NE BUSINESS BUREAU
NEW DELHI, AUG 24
The country’s second largest state-owned lender Punjab National Bank on Monday said it does not envisage approaching the government for capital support rather it intends to raise funds from the market, which seems to have an appetite for the public sector banking space.
The bank has shareholders’ approval for raising Rs 14,000 crore, comprising Rs 7,000 crore of the equity alone, from the market to meet COVID-related impact and finance growth, Punjab National Bank (PNB) Managing Director S S Mallikarjuna Rao said in a virtual interaction with reporters.
“As on today, it does not appear (approach government for capital). If you look at market appetite also there is intent to contribute to public sector space in general,” he said.
This is evident from the recent issuance of Tier II bonds of Bank of Baroda and PNB as coupon rates were reasonable, he said.
“There is an appetite in the market. So, unless we test in the market, it would not be appropriate for us to think of government for contribution…We are confident of going to the market with respect to Tier II and Tier I bonds during Q2 and Q3 while we are looking at the end of Q3 or during Q4 for QIP (qualified institutional placement),” he said.
Asked about the subdued share price of the bank, he said the government has 85.5 per cent stake in the bank leaving less than 15 percent for the market to trade. Shares of the bank were hovering around Rs 65 level during the last week of August 2019 as compared to Rs 35.30 on Monday on the BSE.
“The government shareholding still remains at 85.5 percent. In spite of showing better performance, the kind of stock available in the market is very less, the possibility of price moving up aggressively is not expected unless the stake in the market increases,” he said.
Price to book value is roughly about 59-60 per cent currently. On the other avenues of fund mobilisation, he said the bank is looking to raise Rs 500 crore from the sale of real estate during the current fiscal. Rao said that the bank is expecting Rs 6,000-8,000 crore from the resolution cases pending before the National Company Law Tribunal.

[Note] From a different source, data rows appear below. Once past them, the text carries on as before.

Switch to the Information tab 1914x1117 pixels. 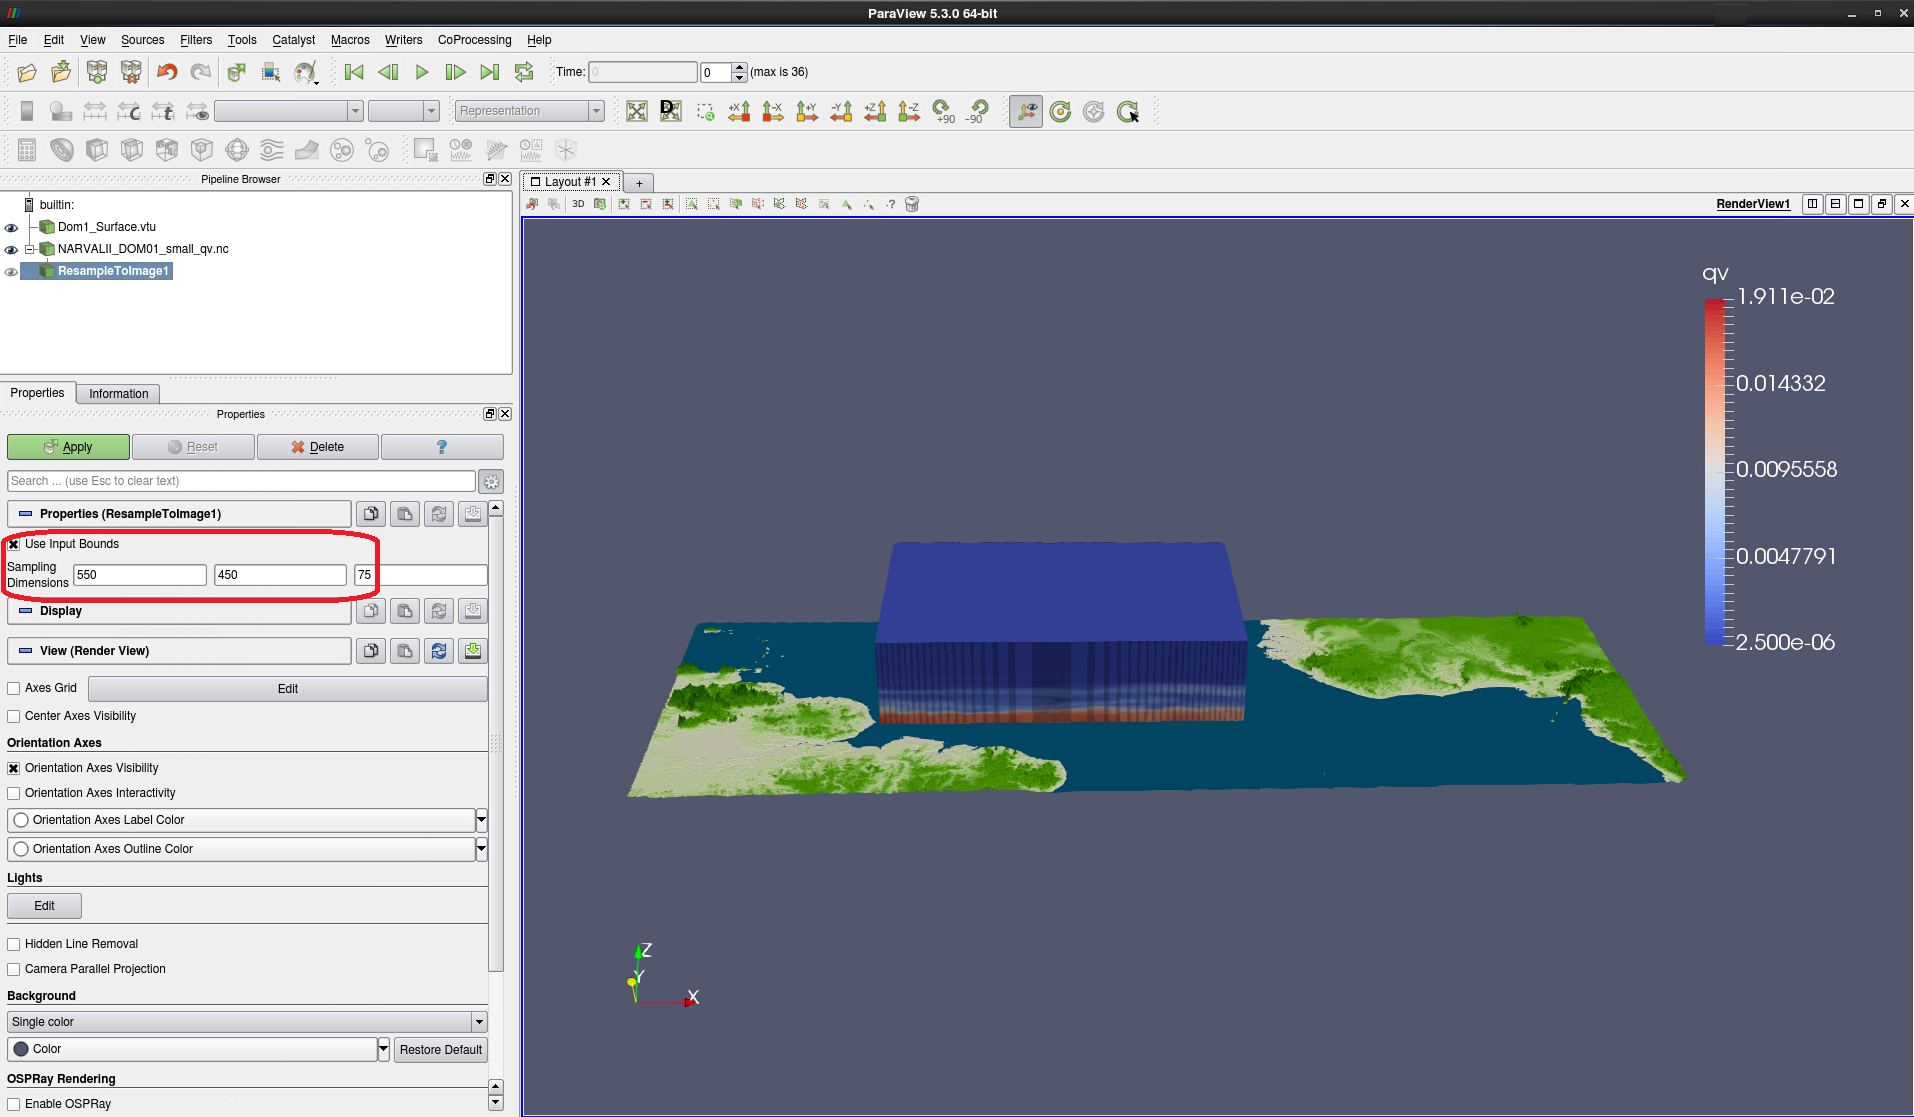point(118,394)
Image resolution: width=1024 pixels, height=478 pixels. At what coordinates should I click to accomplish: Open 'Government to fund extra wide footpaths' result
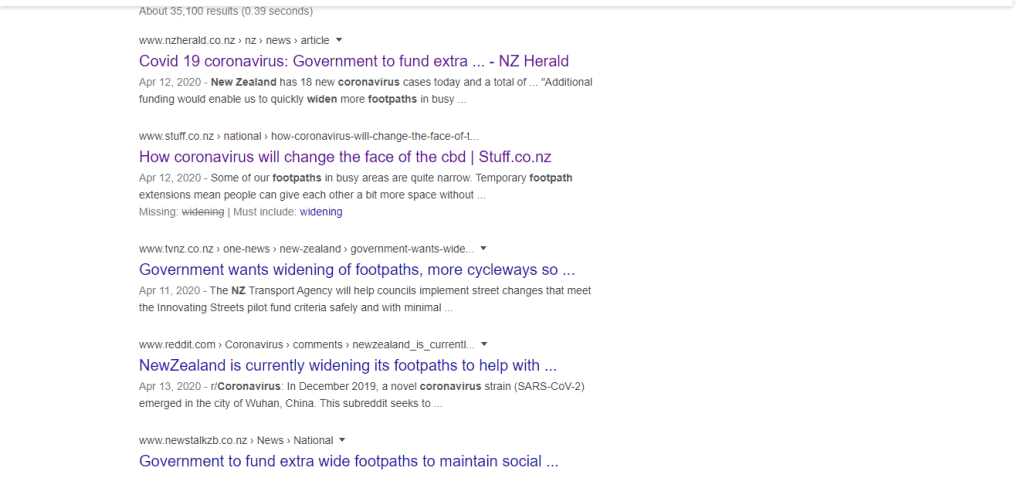tap(348, 461)
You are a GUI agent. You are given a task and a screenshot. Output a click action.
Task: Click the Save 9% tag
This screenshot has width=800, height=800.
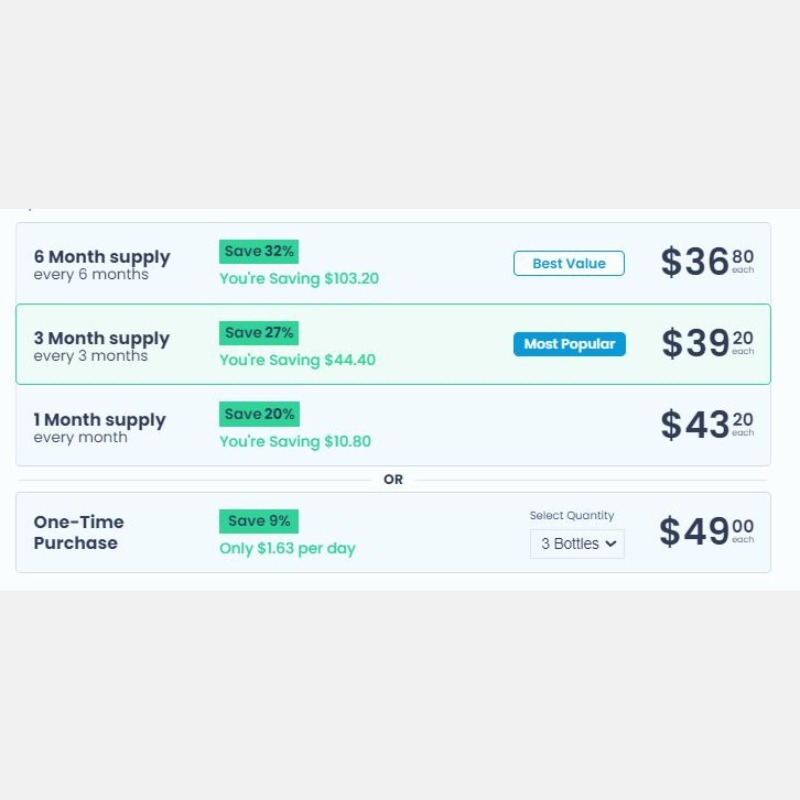tap(259, 521)
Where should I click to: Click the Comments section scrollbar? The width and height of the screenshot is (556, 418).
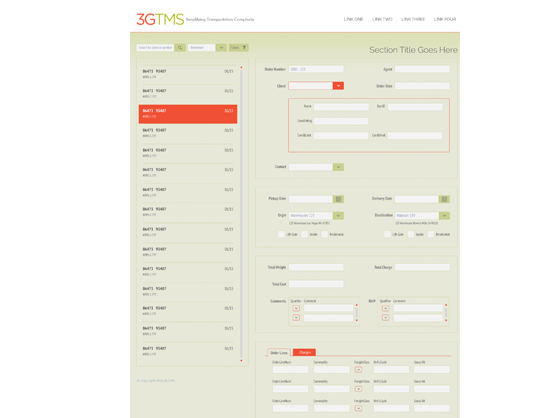pyautogui.click(x=356, y=313)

He also said the bank has decided to infuse Rs 600 crore in its mortgage arm PNB Housing Finance through preferential issue or a rights issue subject to the RBI’s approval. Asked about the outlook for the current financial year, Rao said the bank aims to earn moderate profit every quarter.
“We like to be in profit in every quarter though moderately. We do not like to have high profit because we want to strengthen the balance sheet by creating more and more provisions by showing marginal profits. For June quarter the bank posted (profit of) Rs 308 crore, remaining quarters are on the similar lines,” he said.
PNB expects 4-6% credit growth this fiscal: Rao
Punjab National Bank (PNB) on Monday said its overall credit growth is likely to be at around 4-6 percent in the current fiscal year as it expects the economy to return to normalcy from October onwards.
“We still maintain that our overall credit growth would be around 4-6 percent. We are expecting the economy to come back more effectively from October onwards. Though some of the sectors would be impacted, it will take a longer period for them (to recover),” PNB managing director and CEO S S Mallikarjuna Rao said.
Rao said tourism, hospitality, and aviation are among the sectors that will take a longer time to recover or get back on track in view of the changing social behaviour after the COVID-19 outbreak.
However, it is expected that a majority of the economic sectors will return to normalcy by October, he said.
“So as on date, we are not recalculating or reviewing our credit growth anticipation or guidance. We will stick to 4-6 percent. We may look at the position only after October,” Rao said.
Earlier in June, PNB had revised its loan growth target to 6 percent for the current fiscal due to the COVID-19 crisis.
Meanwhile, the lender has reported a standalone net profit of Rs 308 crore for the quarter ended June 2020.
PNB had posted a net profit of Rs 1,018.63 crore during the corresponding April-June period of 2019-20.
It, however, clarified that the numbers for the latest quarter were not comparable vis-a-vis year-ago figures as the peer Oriental Bank of Commerce and United Bank of India were merged into PNB with effective April 1, 2020.
Total income rose to Rs 24,292.80 crore during the June quarter of 2020-21, as against Rs 15,161.74 crore in the same period of the previous fiscal.
On the assets front, the lender’s gross non-performing assets (NPAs) fell to 14.11 percent of gross advances at the end of June 2020, as against 16.49 percent at the end of June 2019.
Net NPAs declined to 5.39 percent as against 7.17 percent earlier.